--- Dataset content ---
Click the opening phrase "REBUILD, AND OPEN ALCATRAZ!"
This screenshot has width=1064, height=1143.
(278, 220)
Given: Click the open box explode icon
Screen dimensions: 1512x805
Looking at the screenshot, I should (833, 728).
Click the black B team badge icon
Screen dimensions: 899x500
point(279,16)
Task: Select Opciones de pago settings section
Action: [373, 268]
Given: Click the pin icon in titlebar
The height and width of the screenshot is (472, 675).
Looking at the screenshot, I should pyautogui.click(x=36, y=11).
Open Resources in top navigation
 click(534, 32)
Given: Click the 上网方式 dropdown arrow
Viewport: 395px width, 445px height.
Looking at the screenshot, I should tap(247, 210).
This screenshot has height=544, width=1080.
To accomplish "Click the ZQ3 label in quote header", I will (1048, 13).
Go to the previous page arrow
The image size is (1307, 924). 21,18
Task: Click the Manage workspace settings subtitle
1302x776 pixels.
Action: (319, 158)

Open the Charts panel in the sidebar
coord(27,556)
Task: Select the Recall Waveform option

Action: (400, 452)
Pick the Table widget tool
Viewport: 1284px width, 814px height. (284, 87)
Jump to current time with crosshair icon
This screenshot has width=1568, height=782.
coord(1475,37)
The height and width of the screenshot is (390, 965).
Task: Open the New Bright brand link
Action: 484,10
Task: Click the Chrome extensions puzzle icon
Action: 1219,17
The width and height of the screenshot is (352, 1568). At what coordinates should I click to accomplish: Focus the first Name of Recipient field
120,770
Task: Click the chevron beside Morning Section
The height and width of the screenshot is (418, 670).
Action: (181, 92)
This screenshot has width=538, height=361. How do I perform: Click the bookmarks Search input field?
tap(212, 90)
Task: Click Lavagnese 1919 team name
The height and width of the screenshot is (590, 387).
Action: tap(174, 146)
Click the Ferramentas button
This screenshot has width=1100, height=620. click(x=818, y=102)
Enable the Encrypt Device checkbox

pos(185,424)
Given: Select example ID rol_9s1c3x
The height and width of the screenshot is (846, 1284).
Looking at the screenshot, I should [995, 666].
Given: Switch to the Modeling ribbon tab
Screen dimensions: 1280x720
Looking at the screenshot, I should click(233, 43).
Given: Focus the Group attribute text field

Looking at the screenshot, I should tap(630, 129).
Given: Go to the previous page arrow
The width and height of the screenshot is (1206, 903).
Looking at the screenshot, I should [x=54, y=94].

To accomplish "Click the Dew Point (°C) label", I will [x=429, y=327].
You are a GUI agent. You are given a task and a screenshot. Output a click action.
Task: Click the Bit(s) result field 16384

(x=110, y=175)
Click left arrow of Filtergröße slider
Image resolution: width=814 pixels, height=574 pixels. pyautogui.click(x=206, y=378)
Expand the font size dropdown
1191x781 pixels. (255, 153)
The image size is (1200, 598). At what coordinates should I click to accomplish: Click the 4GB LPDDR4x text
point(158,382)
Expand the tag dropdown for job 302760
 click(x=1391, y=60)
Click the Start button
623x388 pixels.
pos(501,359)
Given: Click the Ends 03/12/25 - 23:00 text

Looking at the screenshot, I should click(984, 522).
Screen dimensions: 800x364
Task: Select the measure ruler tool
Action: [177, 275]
---
| Description of the task |
Pick out each line of the data above that contains the word "previous", and copy those lines.

| The response |
Go to the previous page arrow
Given: Go to the previous page arrow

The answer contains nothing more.